The next article initially appeared on the Asimov’s Addendum Substack and is being republished right here with the creator’s permission.
Are LLMs dependable?
LLMs have constructed up a status for being unreliable.1 Small modifications within the enter can result in huge modifications within the output. The identical immediate run twice may give completely different or contradictory solutions. Fashions usually battle to stay to a specified format until the immediate is worded good. And it’s onerous to inform when a mannequin is assured in its reply or if it may simply as simply have gone the opposite approach.
It’s simple guilty the mannequin for all of those reliability failures. However the API endpoint and surrounding tooling matter too. Mannequin suppliers restrict the form of interactions that builders may have with a mannequin, in addition to the outputs that the mannequin can present, by limiting what their APIs expose to builders and third-party firms. Issues like the total chain-of-thought and the logprobs (the chances of all potential choices for the following token) are hidden from builders, whereas superior instruments for guaranteeing reliability like constrained decoding and prefilling aren’t made accessible. All options which might be simply accessible with open weight fashions and are inherent to the way in which LLMs work.
Each resolution made by mannequin builders on what instruments and outputs to supply to builders by their API isn’t just an architectural selection but in addition a coverage resolution. Mannequin suppliers straight decide what degree of management and reliability builders have entry to. This has implications for what apps could possibly be constructed, how dependable a system is in apply, and the way nicely a developer can steer outcomes.
The bogus limits on enter
Fashionable LLMs are often constructed round chat templates. Each enter and output, excluding instrument calls and system or developer messages, is filtered by a dialog between a person and an assistant—directions are given as person messages; responses are returned as assistant messages. This turns into extraordinarily evident when how trendy LLM APIs work. The completions API, an endpoint initially launched by OpenAI and broadly adopted throughout the trade (together with by a number of open mannequin suppliers like OpenRouter and Collectively AI) takes enter within the type of person and assistant messages and outputs the following message.2
The give attention to a chat interface in an API has its advantages. It makes it simple for builders to purpose about enter and output being fully separate. However chat APIs do extra than simply use a chat template beneath the hood; they actively restrict what third-party builders can management.

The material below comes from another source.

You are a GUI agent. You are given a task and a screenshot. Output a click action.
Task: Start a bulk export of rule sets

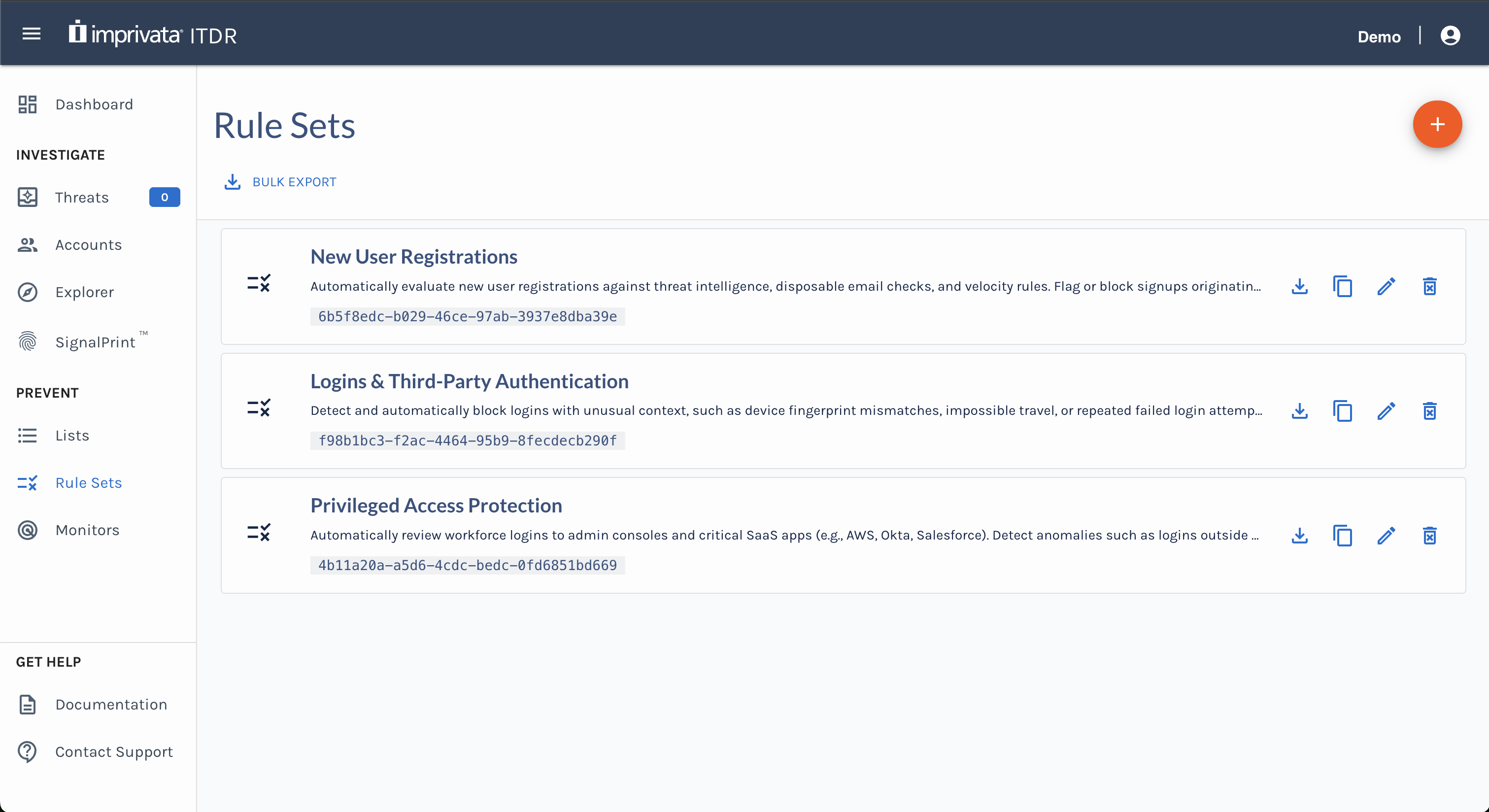click(x=280, y=181)
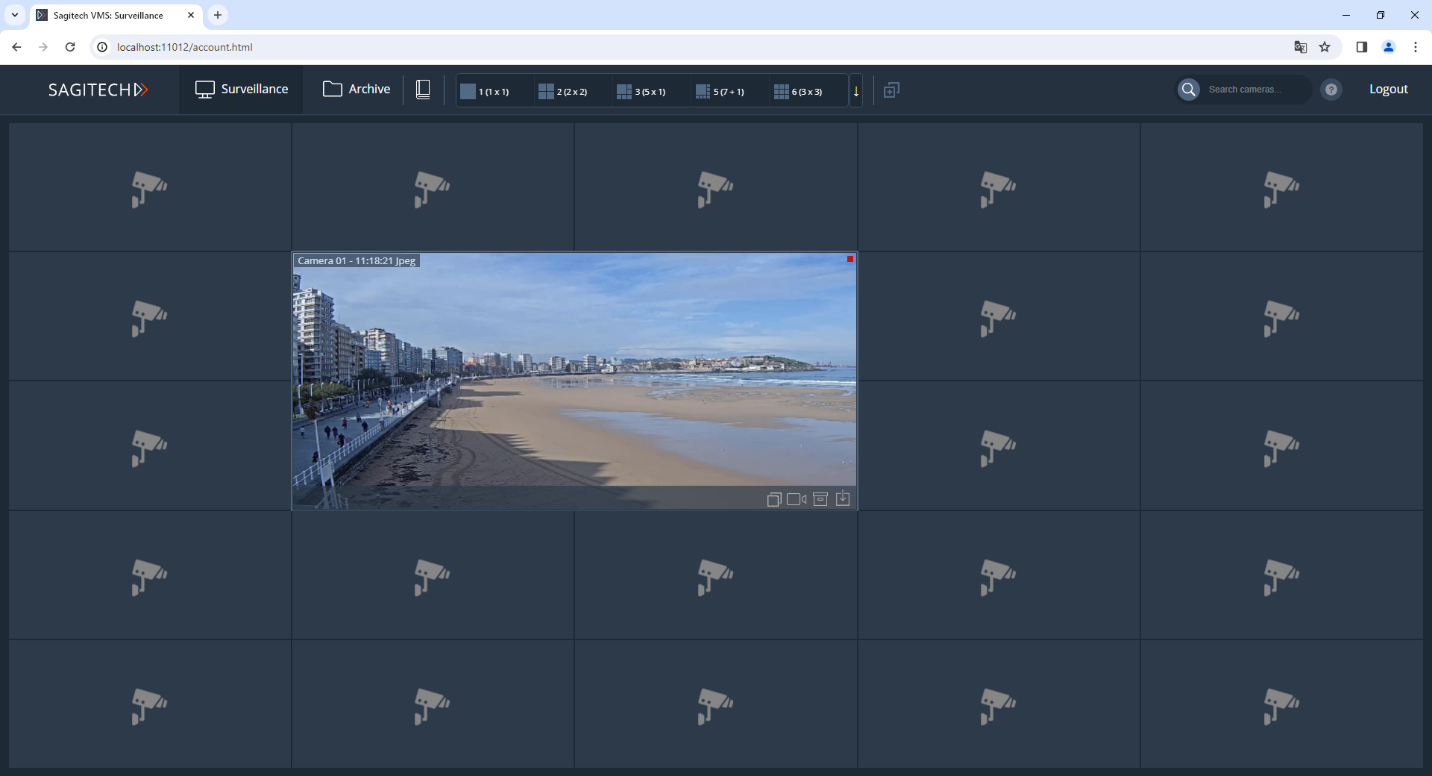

When interacting with LLMs by an API, the boundary between enter and output is commonly a agency one. A developer units earlier messages, however they often can’t prefill a mannequin’s response, that means builders can’t pressure a mannequin to start a response with a sure sentence or paragraph.3 This has real-world implications for folks constructing with LLMs. With out the flexibility to prefill, it turns into a lot more durable to regulate the preamble. If you realize the mannequin wants to begin its reply in a sure approach, it’s inefficient and dangerous to not implement it on the token degree.4 And the restrictions prolong past simply the beginning of a response. With out the flexibility to prefill solutions, you additionally lose the flexibility to partially regenerate solutions if solely a part of the reply is flawed.5
One other deficiency that’s significantly seen is how the mannequin’s chain-of-thought reasoning is dealt with. Most giant AI firms have made a behavior of hiding the fashions’ reasoning tokens from the person (and solely displaying summaries), reportedly to protect in opposition to distillation and to let the mannequin purpose uncensored (for AI security causes). This has second-order results, one in every of which is the strict separation of reasoning from messages. Not one of the main mannequin suppliers allow you to prefill or write your individual reasoning tokens. As an alternative you want to depend on the mannequin’s personal reasoning and can’t reuse reasoning traces to regenerate the identical message.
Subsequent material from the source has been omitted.